▶ Exercise brief: Rewrite the items below, swapping every "coordinates" for "position" and keeping everything else the same, and leave out the pictures.

======== Material for this task ========

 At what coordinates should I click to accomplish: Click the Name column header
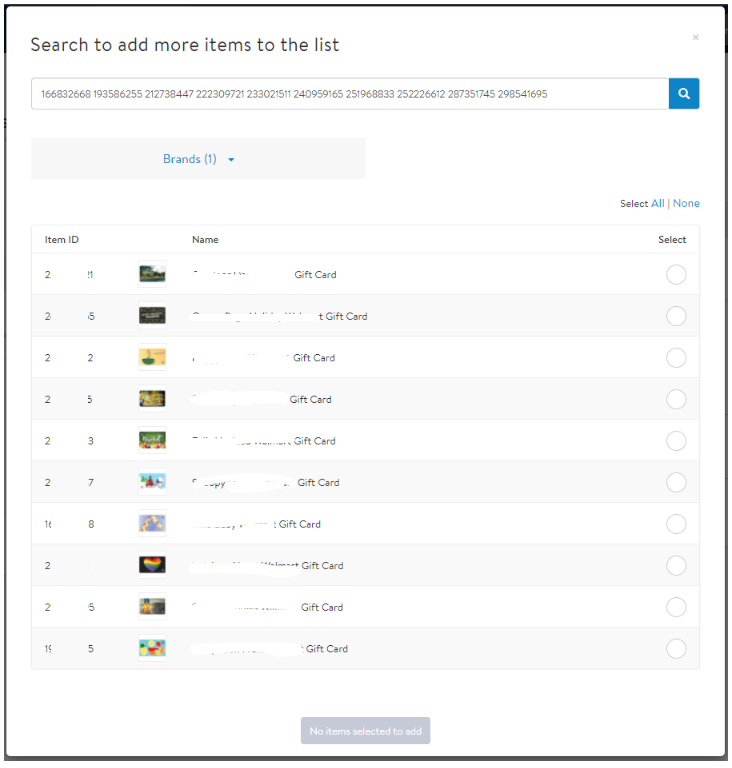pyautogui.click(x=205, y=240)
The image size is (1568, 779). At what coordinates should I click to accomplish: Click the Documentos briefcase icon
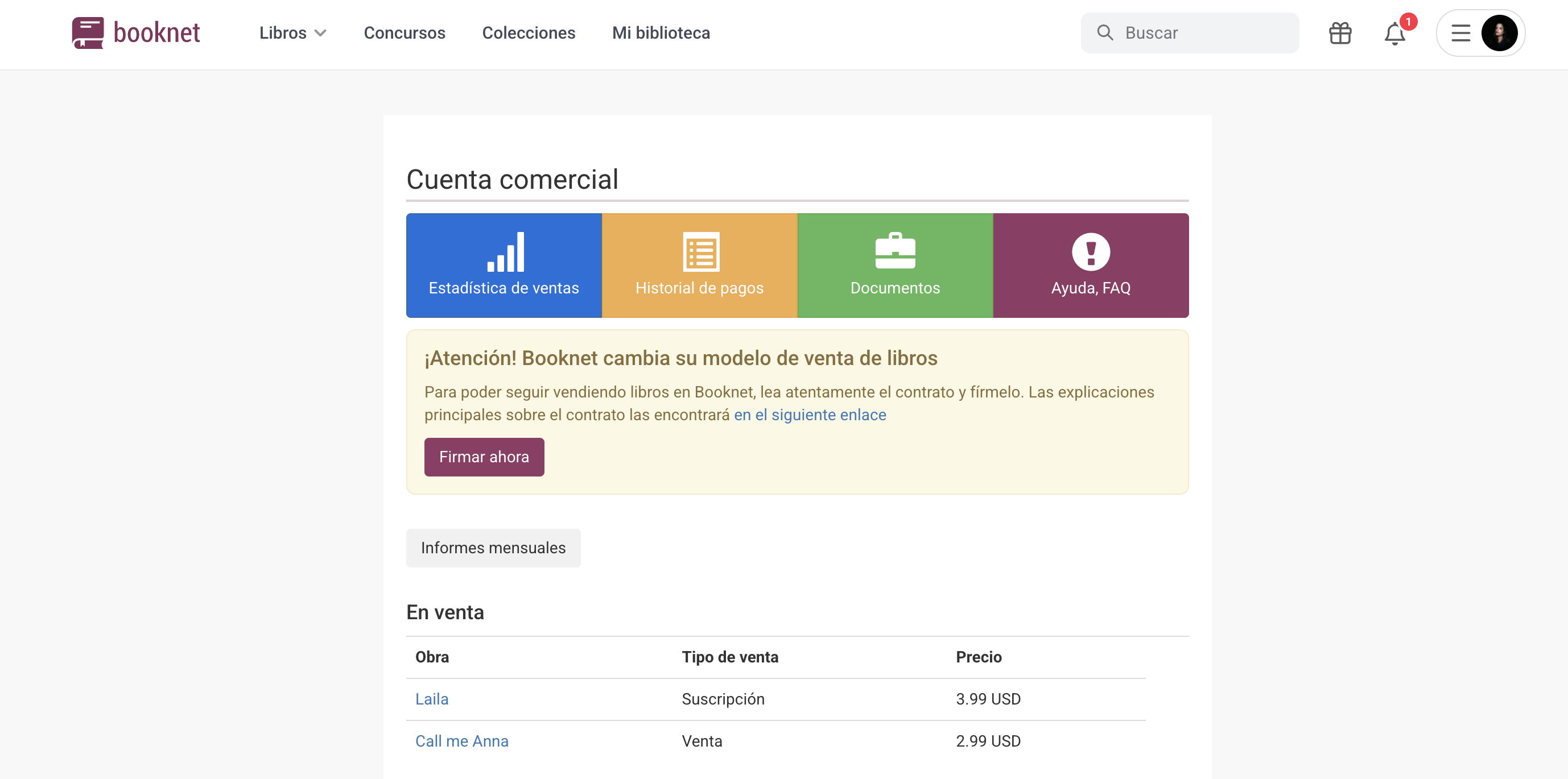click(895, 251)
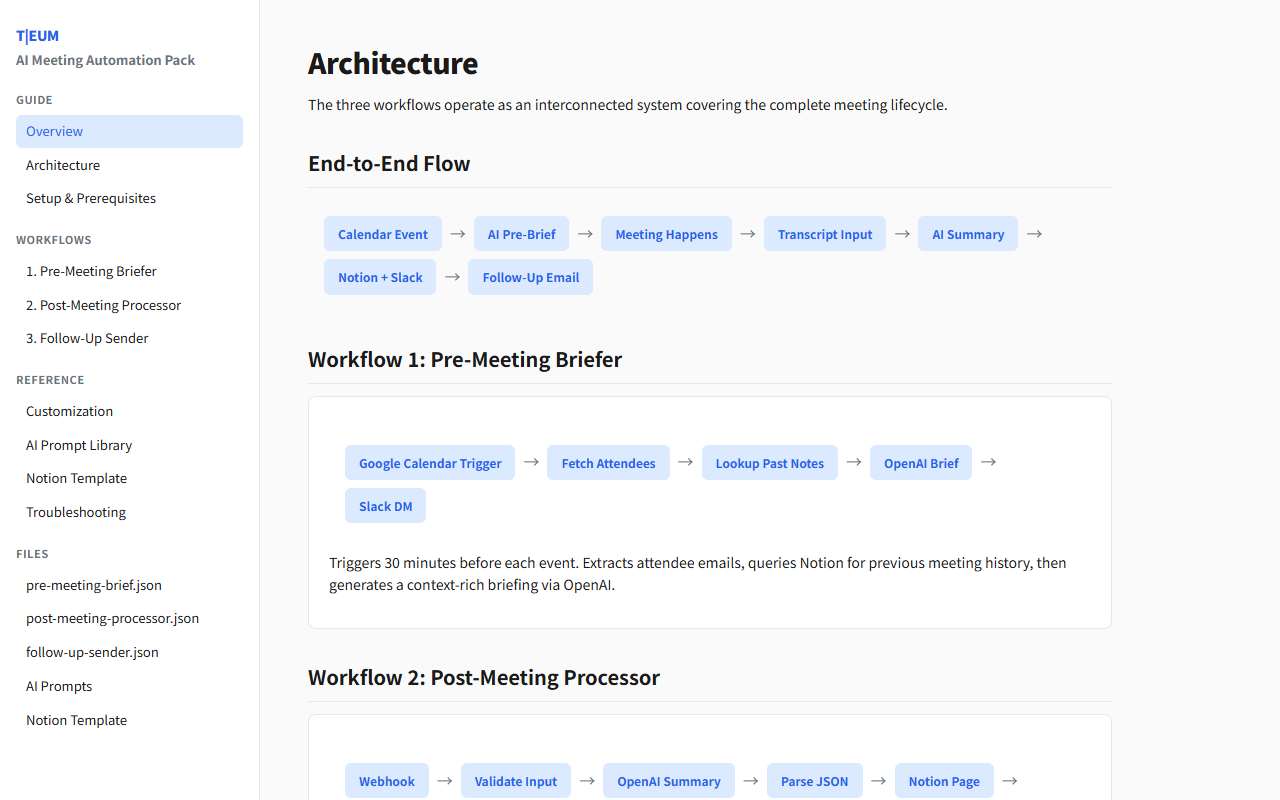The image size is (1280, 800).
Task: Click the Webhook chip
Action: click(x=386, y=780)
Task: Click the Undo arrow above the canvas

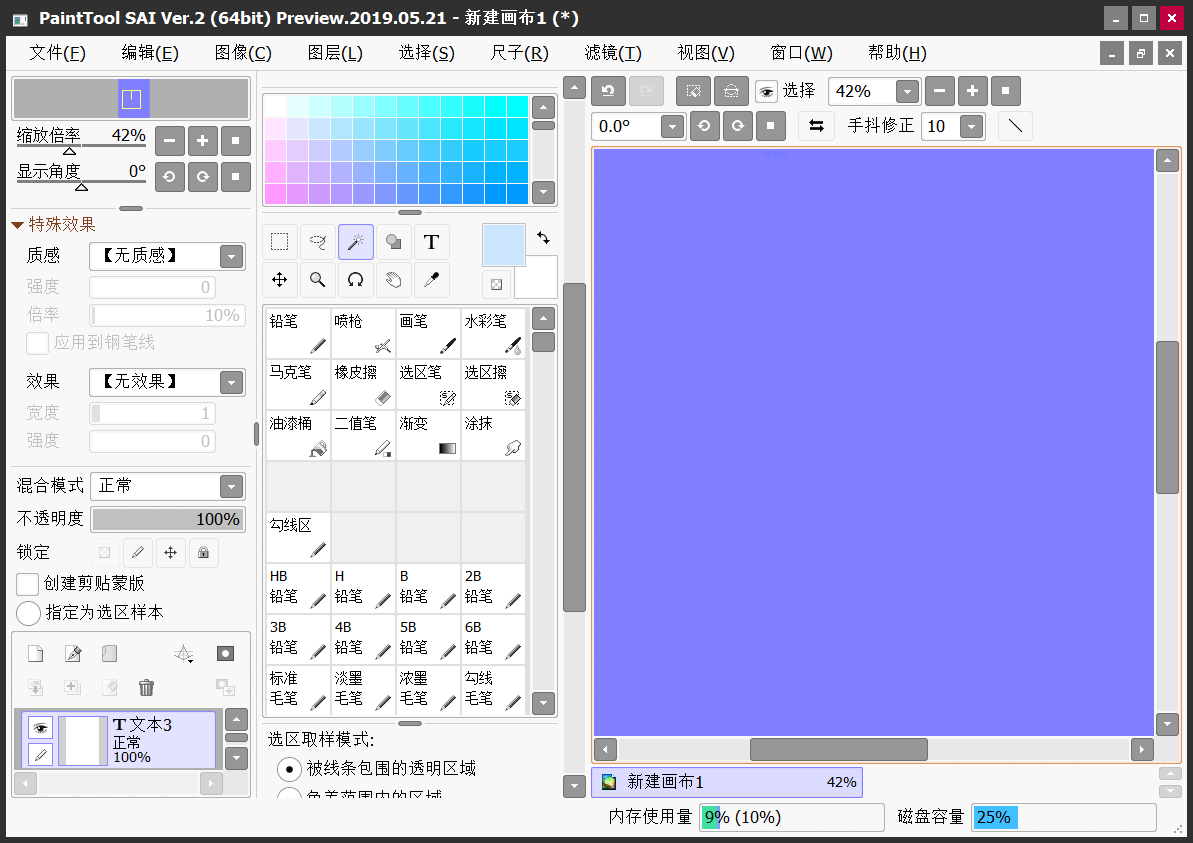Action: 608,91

========

▶ Worked solution:
 At what position should I click to accomplish: Click the Name column header
pyautogui.click(x=205, y=240)
The image size is (1568, 779). At what position should I click to accomplish: Click the Documentos briefcase icon
click(895, 251)
The image size is (1280, 800).
Task: Click the Webhook chip
Action: click(x=386, y=780)
Task: Click the Undo arrow above the canvas

Action: 608,91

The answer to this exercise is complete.